▶ **EXERCISE**
Across the entries, how many lines have the string "computer" in them? Reply with only a number.

SUPPLIED DATA Block Start

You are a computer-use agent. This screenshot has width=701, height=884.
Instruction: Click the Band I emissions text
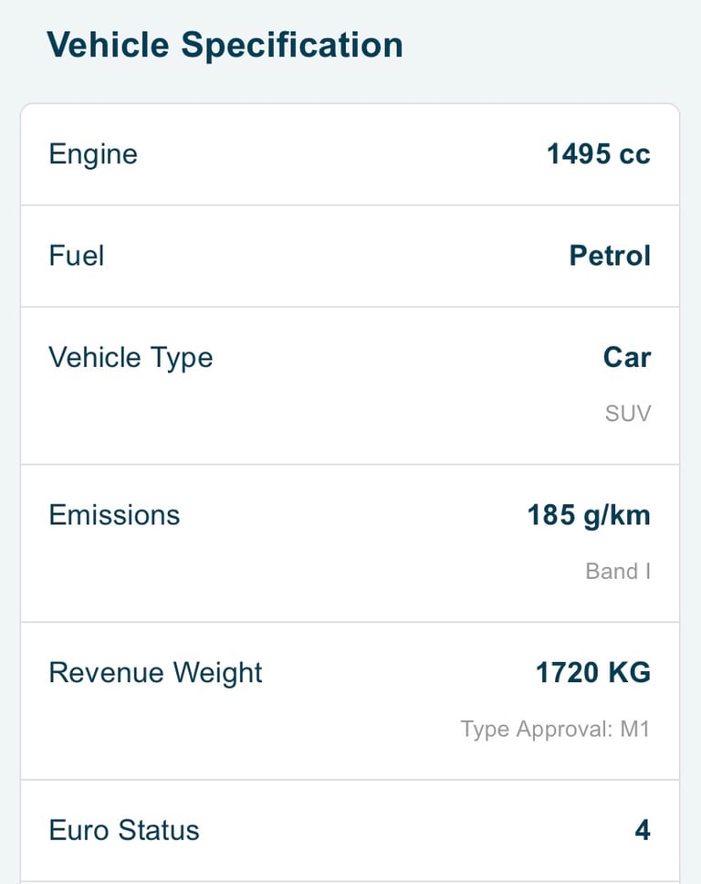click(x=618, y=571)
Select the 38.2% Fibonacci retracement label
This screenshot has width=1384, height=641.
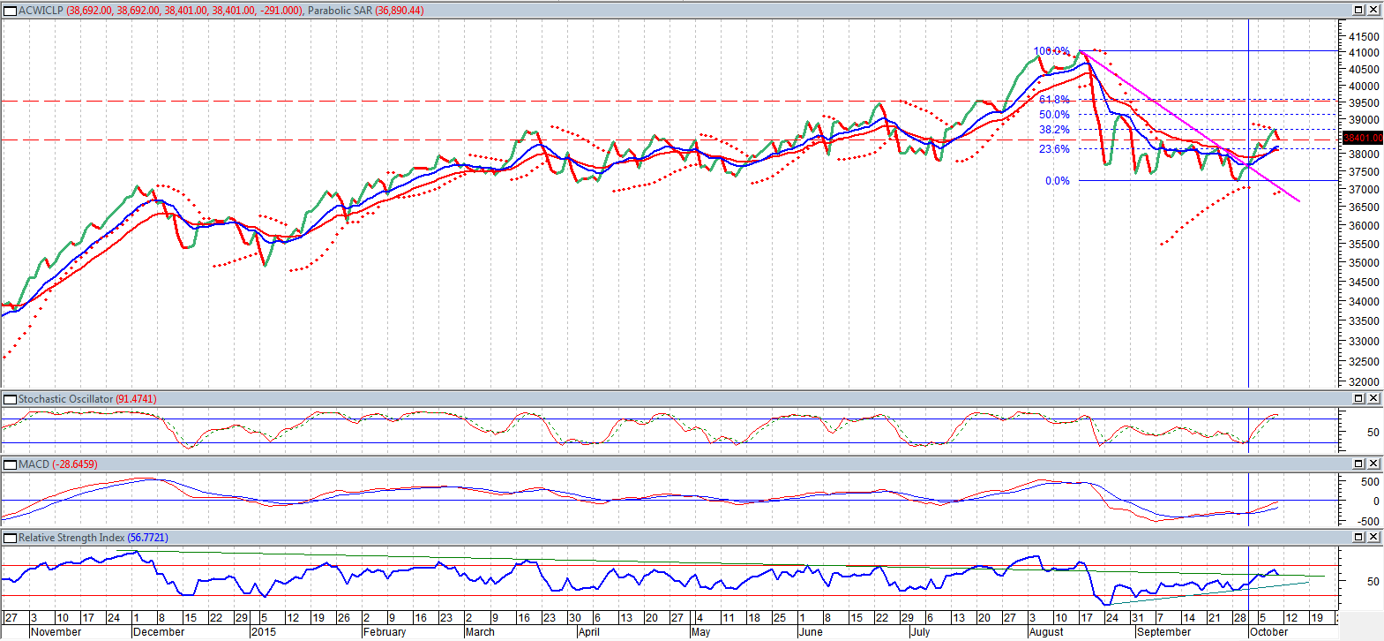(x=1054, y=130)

SUPPLIED DATA Block End
SUPPLIED DATA Block Start

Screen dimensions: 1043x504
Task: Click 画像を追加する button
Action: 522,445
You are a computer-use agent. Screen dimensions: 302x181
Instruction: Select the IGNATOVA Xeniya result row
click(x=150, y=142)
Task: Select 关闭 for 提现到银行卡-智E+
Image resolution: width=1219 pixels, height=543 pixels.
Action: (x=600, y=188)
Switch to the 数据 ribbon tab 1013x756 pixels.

SUPPLIED DATA Block End

▶ **SOLUTION BELOW**
2